Morrell, David. The Successful Novelist. Sourcebooks, Inc., 2008

A high-priority project at work leached time and energy from the rest of my life beginning in February. That included writing, which is why I haven’t posted a review in months. The project is over now, the product has been released, and the forecast for the rest of the year calls for less of that kind of madness. My goal for the rest of the year is to bring you a new review on the second Monday of every month. This month, it’s David Morrell’s The Successful Novelist, originally published as Lessons From a Lifetime of Writing: A Novelist Looks at his Craft.

Thriller writer David Morrell is the author of over two dozen books including a new novel, The Shimmer, that will be released in July. His novels have been the basis for feature films (the Rambo franchise was derived from his 1972 novel First Blood) and television (Brotherhood of the Rose, also being made into a feature film to be released next year). Morrell earned his Ph.D. in American Literature at Penn State and taught at the University of Iowa until 1986.
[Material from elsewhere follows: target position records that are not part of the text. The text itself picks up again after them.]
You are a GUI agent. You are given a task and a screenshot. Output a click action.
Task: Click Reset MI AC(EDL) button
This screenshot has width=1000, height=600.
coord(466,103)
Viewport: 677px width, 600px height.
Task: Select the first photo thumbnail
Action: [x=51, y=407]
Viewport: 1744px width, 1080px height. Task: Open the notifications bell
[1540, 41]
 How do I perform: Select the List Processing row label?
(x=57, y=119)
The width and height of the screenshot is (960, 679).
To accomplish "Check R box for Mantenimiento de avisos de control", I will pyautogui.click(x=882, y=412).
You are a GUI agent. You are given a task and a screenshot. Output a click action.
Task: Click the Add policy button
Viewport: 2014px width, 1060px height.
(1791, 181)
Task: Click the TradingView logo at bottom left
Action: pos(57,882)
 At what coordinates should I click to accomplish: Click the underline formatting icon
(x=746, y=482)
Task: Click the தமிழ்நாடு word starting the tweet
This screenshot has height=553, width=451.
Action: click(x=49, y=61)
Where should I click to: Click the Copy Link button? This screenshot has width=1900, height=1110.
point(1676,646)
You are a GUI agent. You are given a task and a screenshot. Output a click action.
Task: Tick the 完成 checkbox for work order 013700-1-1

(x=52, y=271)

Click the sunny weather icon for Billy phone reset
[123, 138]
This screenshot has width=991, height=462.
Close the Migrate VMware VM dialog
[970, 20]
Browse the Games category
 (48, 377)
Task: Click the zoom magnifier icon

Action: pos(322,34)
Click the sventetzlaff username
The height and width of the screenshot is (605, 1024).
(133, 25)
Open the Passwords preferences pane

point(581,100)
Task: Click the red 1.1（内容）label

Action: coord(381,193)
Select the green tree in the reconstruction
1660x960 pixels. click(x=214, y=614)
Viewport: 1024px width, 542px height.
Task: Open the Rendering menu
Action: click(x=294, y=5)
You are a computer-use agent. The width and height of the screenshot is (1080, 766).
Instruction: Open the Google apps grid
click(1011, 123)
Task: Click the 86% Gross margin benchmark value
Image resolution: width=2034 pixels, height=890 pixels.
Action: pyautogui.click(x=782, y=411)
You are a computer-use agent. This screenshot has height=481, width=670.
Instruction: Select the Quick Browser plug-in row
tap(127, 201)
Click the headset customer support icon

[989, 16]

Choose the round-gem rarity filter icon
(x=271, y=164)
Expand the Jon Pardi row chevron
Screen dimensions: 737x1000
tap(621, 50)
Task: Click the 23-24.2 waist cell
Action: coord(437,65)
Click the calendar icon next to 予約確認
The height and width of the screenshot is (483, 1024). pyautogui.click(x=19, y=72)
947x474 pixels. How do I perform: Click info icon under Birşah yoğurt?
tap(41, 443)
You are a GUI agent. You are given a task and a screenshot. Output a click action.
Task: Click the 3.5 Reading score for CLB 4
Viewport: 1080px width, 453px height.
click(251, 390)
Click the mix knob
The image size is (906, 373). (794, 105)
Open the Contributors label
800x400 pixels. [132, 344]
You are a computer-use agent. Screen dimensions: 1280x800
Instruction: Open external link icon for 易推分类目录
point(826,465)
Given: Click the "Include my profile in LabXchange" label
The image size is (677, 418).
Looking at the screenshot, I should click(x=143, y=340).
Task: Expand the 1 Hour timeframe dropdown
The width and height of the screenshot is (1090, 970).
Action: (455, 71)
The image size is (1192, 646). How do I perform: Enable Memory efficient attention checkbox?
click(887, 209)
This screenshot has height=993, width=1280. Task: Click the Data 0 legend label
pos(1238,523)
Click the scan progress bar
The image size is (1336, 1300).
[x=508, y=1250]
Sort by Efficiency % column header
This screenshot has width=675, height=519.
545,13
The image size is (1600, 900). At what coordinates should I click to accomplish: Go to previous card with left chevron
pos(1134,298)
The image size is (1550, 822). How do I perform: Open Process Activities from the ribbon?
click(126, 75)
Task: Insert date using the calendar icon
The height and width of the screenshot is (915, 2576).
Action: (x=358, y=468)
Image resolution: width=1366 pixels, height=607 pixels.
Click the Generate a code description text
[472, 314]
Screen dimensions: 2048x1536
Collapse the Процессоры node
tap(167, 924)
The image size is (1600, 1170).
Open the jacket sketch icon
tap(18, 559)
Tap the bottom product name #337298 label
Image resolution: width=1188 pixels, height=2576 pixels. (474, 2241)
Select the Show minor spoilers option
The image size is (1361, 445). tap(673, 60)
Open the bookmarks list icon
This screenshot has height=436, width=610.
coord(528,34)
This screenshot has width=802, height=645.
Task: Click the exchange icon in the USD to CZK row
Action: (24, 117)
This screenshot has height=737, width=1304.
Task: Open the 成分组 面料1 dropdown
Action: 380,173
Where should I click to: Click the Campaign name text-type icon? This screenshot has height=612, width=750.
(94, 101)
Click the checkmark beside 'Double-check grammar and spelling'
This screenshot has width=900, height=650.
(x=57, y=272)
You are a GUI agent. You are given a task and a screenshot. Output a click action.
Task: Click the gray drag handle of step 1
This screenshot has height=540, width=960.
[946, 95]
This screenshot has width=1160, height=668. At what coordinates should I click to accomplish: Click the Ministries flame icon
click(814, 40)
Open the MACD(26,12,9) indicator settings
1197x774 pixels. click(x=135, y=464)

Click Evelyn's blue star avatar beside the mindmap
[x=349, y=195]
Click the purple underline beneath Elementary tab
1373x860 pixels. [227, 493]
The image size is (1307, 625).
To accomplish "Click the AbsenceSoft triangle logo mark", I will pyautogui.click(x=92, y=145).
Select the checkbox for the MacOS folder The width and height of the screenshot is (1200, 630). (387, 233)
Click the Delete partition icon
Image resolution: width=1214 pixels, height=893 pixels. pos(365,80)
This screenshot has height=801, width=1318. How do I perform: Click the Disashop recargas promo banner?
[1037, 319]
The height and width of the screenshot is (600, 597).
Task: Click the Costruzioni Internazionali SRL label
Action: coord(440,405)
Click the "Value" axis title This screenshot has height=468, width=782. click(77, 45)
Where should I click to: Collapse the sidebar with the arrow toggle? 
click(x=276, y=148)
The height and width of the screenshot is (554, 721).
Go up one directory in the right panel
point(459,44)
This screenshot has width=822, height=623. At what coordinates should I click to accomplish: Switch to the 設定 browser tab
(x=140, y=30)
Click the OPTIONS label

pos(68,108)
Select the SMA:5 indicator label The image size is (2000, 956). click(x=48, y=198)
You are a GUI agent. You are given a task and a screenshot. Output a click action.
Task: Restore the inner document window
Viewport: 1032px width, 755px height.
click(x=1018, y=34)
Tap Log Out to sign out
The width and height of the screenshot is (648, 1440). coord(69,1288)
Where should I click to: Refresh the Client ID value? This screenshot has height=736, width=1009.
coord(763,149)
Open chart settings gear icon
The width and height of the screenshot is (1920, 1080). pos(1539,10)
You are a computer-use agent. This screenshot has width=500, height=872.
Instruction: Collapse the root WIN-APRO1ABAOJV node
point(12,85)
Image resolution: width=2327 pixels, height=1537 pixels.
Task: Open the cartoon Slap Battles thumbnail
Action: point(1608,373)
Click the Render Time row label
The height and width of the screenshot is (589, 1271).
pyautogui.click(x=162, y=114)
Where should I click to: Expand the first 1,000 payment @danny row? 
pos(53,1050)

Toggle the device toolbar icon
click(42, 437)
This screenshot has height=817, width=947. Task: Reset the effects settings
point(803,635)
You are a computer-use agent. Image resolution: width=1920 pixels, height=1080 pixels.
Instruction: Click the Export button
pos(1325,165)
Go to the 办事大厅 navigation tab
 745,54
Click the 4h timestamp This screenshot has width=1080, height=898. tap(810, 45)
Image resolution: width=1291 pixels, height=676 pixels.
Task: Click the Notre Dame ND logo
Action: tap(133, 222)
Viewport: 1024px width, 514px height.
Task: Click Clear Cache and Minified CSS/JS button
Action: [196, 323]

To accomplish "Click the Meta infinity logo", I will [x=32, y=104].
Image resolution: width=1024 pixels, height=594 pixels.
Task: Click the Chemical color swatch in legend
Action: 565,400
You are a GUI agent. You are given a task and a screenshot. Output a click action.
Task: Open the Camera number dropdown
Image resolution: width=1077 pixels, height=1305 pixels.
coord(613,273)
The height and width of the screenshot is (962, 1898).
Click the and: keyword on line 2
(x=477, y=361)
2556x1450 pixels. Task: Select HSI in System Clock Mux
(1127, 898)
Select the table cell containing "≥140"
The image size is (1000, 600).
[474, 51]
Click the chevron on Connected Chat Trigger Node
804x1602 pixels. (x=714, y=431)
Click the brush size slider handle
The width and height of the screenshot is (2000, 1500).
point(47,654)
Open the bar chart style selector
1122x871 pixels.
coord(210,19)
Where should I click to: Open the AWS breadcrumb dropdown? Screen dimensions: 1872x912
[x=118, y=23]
Morrell distills his experience as a best-selling novelist and a gifted teacher into The Successful Novelist, which reads like a Master’s degree program in writing popular fiction. That’s not to say that the book is dense or filled with the impenetrable jargon common to academic writing--far from it. It is very readable, almost conversational in tone. It’s the kind of book you can read straight through and then come back to focus on the specific area you want to study.

Morrell gives the book its graduate program feel by calling each chapter a "Lesson" and bracketing the lessons with the prologue "First Day of Class" and epilogue, "Last Day of Class." The lessons cover the topics you’d expect a book on writing to handle: plot, character, description, and dialog. But Morrell also shares his wisdom on research, dealing with writer’s block, the business of writing, and even dealing with Hollywood in "Lesson Fourteen: Rambo and the Movies."
You can’t help but come away from this book with a fresh understanding of the craft of writing and your own motivations in pursuing it. It’s one of the most helpful books on writing that I’ve come across.

1 comment:

John said...

Sam,
Thanks for the review! I hadn't heard of this one yet, but it sounds so interesting I'll put it on my list of must reads.